Num filme excessivamente estático e verboso, onde a origem teatral é penosamente visível, Davis é de facto a excepção que imprime dinâmica, realismo e subtileza à acção. Mas Denzel Washington é a regra. É ele o grande protagonista à frente e atrás das câmaras, e, infelizmente, aqui fracassa duplamente. A sua interpretação é grandiloquente quando era preciso ser simples, o trabalho de realização é indiferenciado quando só um rasgo de originalidade podia resgatar a obra do rótulo de “teatro filmado”.
A colagem à peça homónima, da autoria de August Wilson, parece estar relacionada com o facto de ter sido o próprio dramaturgo a fazer a adaptação do texto para filme. Faltou uma visão mais distanciada, mais livre, mais cinematográfica. Visão essa que Washington também não foi capaz de trazer, ele que, a par com Davis, foi cabeça-de-cartaz da primeira de duas reposições da peça na Broadway (2010 e 2013).

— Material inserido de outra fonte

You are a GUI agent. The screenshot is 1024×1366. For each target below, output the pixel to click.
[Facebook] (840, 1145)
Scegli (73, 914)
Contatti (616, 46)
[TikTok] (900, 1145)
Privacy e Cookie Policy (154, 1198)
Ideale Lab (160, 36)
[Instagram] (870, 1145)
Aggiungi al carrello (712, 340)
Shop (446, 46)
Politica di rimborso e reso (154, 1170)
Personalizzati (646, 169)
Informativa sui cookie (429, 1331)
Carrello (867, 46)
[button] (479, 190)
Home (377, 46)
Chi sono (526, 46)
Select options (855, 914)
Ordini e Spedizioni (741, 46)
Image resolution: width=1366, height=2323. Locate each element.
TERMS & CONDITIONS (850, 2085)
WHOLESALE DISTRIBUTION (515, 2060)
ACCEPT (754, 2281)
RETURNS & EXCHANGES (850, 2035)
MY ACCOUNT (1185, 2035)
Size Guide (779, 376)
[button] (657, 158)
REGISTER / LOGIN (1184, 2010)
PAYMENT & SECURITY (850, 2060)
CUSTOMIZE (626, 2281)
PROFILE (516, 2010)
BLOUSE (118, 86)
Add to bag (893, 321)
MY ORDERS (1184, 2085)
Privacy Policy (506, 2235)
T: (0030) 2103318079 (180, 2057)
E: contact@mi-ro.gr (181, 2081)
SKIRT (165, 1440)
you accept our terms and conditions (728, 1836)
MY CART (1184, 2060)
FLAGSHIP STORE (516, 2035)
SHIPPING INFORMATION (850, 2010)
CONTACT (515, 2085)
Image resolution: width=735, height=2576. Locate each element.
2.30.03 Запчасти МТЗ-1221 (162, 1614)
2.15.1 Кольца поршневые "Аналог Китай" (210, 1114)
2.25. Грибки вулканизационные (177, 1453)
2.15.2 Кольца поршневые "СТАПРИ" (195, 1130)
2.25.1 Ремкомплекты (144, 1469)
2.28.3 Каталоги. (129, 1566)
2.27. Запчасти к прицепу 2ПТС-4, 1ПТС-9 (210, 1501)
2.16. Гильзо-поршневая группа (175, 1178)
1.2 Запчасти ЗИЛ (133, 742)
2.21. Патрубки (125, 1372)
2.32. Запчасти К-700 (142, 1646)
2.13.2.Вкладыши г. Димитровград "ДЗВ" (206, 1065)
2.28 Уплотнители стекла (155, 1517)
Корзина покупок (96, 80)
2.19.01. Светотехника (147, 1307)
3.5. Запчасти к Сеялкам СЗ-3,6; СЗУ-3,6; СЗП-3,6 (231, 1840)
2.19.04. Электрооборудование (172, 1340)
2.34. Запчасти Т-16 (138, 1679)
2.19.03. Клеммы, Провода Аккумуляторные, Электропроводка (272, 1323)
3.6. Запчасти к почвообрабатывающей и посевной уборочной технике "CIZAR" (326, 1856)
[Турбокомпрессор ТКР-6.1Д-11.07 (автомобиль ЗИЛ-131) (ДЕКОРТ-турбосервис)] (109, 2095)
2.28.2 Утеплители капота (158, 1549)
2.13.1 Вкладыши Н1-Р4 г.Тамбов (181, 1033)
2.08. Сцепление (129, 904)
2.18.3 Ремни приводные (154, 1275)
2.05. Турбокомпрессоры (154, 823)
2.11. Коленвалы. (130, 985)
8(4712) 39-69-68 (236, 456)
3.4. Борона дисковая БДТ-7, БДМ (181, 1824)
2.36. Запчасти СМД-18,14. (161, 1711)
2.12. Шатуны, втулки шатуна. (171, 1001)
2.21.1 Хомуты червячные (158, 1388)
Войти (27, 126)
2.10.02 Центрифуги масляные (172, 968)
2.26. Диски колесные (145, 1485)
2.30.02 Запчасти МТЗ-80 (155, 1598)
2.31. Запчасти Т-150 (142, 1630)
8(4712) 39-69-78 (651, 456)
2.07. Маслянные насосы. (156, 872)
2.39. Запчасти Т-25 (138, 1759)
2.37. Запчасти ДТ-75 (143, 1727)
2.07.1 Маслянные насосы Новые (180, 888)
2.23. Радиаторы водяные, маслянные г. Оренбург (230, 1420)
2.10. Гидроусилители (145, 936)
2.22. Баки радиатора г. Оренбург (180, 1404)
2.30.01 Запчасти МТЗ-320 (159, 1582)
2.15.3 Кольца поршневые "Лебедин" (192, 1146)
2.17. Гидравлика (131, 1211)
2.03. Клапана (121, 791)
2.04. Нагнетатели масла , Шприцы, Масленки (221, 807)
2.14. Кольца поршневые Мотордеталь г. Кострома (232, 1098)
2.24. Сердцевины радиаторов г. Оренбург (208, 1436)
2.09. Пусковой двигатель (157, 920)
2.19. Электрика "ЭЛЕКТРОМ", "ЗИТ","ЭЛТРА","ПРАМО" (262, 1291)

Ironicamente, a metáfora das vedações não se aplica tão bem à história que o filme quer contar como à história da feitura do filme em si. A palpável falta de vida em «Vedações» é resultado de um fechamento endogâmico.
Centrado sobre uma família afro-americana a viver em Pittsburgh na década de 1950, o filme quase não toca o contexto social, as graves tensões raciais em que supostamente se inscreve a narrativa. Debaixo de foco estão sobretudo as angústias e frustrações privadas de Troy (Washington), um homem negro de meia-idade, casado, com dois filhos, uma casa própria nos subúrbios e um emprego apesar de tudo estável como lixeiro. De fora deste esboço de caracterização estão a pesada carga do passado, um início de vida que não foi manso, os erros da juventude, o desmoronar do grande sonho de singrar no basebol, etc. É nesta bagagem, sugerida através de diálogos longos e repetitivos, que somos obrigados a buscar as ferramentas que nos permitem começar a compreender a postura e as atitudes questionáveis da personagem. Mas o trabalho é forçado e a recompensa pequena. Apesar da fina armadura contextual, compósita, o que salta à vista é a sobreposição do ego ao amor.
Título original: Fences Realização: Denzel Washington Elenco: Denzel Washington, Viola Davis, Stephen McKinley Henderson Duração: 139 min. EUA/Canadá, 2016
[Texto originalmente publicado na Revista Metropolis nº47, Maio 2017]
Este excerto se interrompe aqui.